Guidance - Regulatory reporting
The Corporations Act 2001 (Cth) imposes requirements for notification to regulators in certain circumstances. The measure imposes additional reporting requirements.
Oral notification to the Reserve Bank may be appropriate, particularly in circumstances where timely communication is needed. In practice, this should be followed by notification in writing.
To assist in meeting the measure, formal points of liaison will be agreed upon between the operator of the central counterparty and the Reserve Bank.
The Reserve Bank will review information contained in a CS facility licensee’s annual report to the Australian Securities and Investments Commission.

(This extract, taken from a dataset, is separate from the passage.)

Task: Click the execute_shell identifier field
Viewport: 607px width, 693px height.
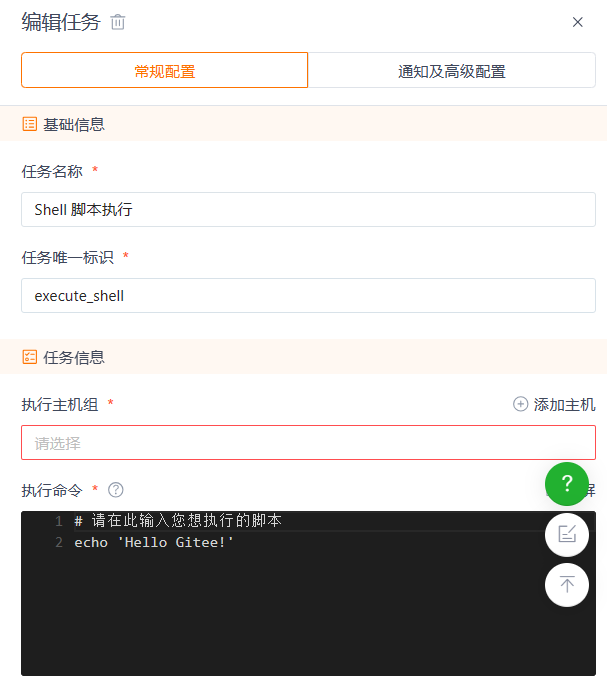Action: (308, 296)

Measure 10(a) of the Standard
This refers to a CS facility licensee’s obligations under subsection 821A(aa) of the Corporations Act 2001 (Cth).
Terminology
In this standard and associated measures:
“cash settlement asset” is an asset which carries little or no credit or liquidity risk and is used to settle payment obligations arising from trades in financial products;
“central counterparty” is a clearing and settlement facility operated by an Australian CS facility licensee where the CS facility licensee interposes itself between trade counterparties, taking on the trade obligations of trade counterparties to each other. The central counterparty enters into a new contract, as principal, with each of the existing counterparties, or with new counterparties who take on the obligations of the original counterparties to the central counterparty. This process is a form of novation (see definition below);
“close out” is the process of offsetting an existing contract by entering into a new contract of an equal and opposite position;
“contingency” is the failure of one or more components of a system;
“delivery‑versus‑payment”, in the settlement of a financial product transaction, means the action of a facility in ensuring that the final transfer of a financial asset occurs if and only if the final transfer of another financial asset (typically, a payment) occurs;
“Exchange Settlement Account” means an account held at the Reserve Bank of Australia which is used for the final settlement of obligations between Exchange Settlement Account holders;
“external administration” has the meaning given to that term in the Payment Systems and Netting Act 1998 (Cth);
“haircut” is the difference between the market value of a security and its collateral value. Haircuts are taken by a lender of funds, that has taken collateral as security, in order to protect the lender, should the need arise to liquidate the collateral, from losses owing to declines in the market value of the security;
“liquid assets” includes funds held at a central bank, funds held at an Authorised Deposit-taking Institution which are available on the same day, and securities that can be converted to cash settlement assets on the same day;
“novation” means the satisfaction and discharge of existing contractual obligations by means of their replacement by new obligations. The parties to the new obligations may be the same as to the existing obligations, or in the case of a central counterparty, there is a substitution of a new party or parties;
“principal risk” is the risk that the seller of the financial product delivers a financial product but does not receive value for the sale of the financial product, or that a buyer of financial products provides value for the purchase of the financial product but does not receive delivery of the financial product;
“related body” has the meaning given to the term “related body corporate” in section 50 of the Corporations Act 2001 (Cth);
“securities settlement facility” is a clearing and settlement facility operated by an Australian CS facility licensee which enables its participants to transfer title to or other interests in securities, typically in return for payment. Securities settlement facilities usually (although not always) also hold physical securities, or an electronic record of title, or other interests in securities, on behalf of their participants; and
“securities” includes any financial product which gives rise to obligations prescribed under the Corporations Regulations for the purposes of section 768A(1)(b) of the Corporations Act 2001 (Cth).